• [Extrait du document]:
+++
Il convient de s’intéresser à une jurisprudence qui a été rendue en novembre dernier et qui vient rappeler les obligations qui pèsent sur l’agent immobilier tant en termes d’investigation préalables et indispensables à la mise en vente d’un bien.

Dans cette affaire, par acte sous seing privé conclu le 29 juin 2013 avec le concours de la société S, agence immobilière, Monsieur et Madame U ont conclu une promesse synallagmatique de vente de leur maison d’habitation au profit des consorts F, sous la condition suspensive d’obtention d’un prêt.

Ces derniers ont versé un acompte de 10 000 euros entre les mains de l’agent immobilier.

Cependant ils ont refusé de réitérer la vente par acte authentique, le 16 septembre 2013, au motif qu’une information substantielle, à savoir la réalisation de travaux liés à la présence de mérule, n’avait été portée à leur connaissance que le 12 septembre 2013 par la lecture du projet d’acte, soit après l’expiration du délai de rétractation….
+++
• [Segment de données]:
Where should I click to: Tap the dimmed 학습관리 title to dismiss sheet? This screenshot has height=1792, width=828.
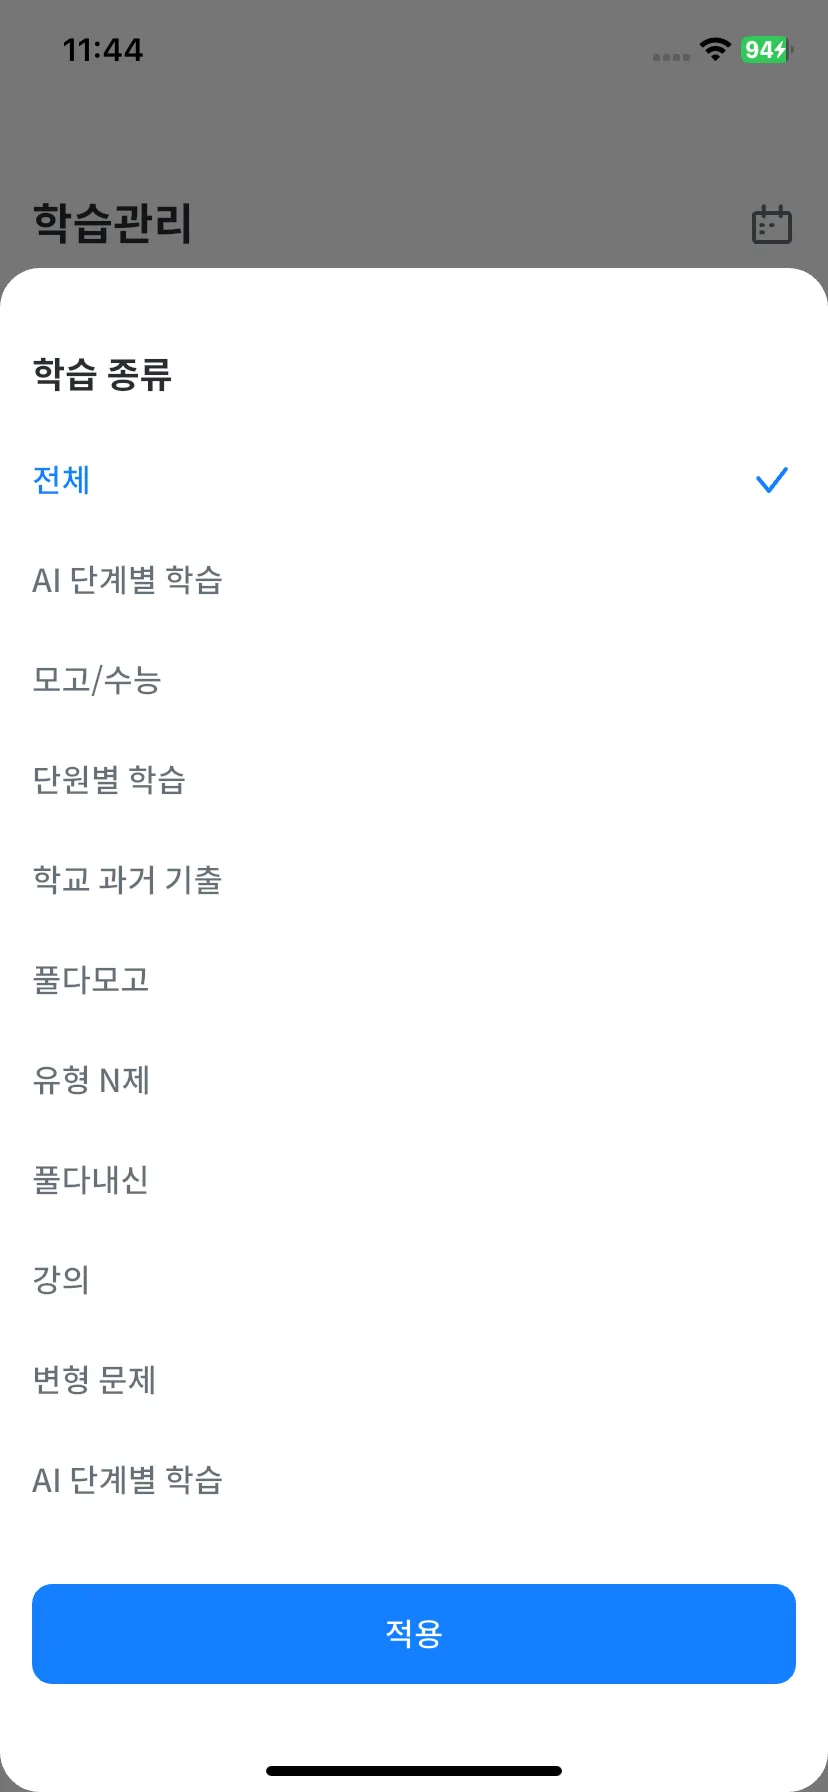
+++
• [Objectif de l'exercice]: Citez l'extrait sur l'agent immobilier de « Il convient de » à « vente d’un bien. ». Les lignes n'ont aucun lien avec l'extrait sur l'agent immobilier.

• [Corrigé]:
Il convient de s’intéresser à une jurisprudence qui a été rendue en novembre dernier et qui vient rappeler les obligations qui pèsent sur l’agent immobilier tant en termes d’investigation préalables et indispensables à la mise en vente d’un bien.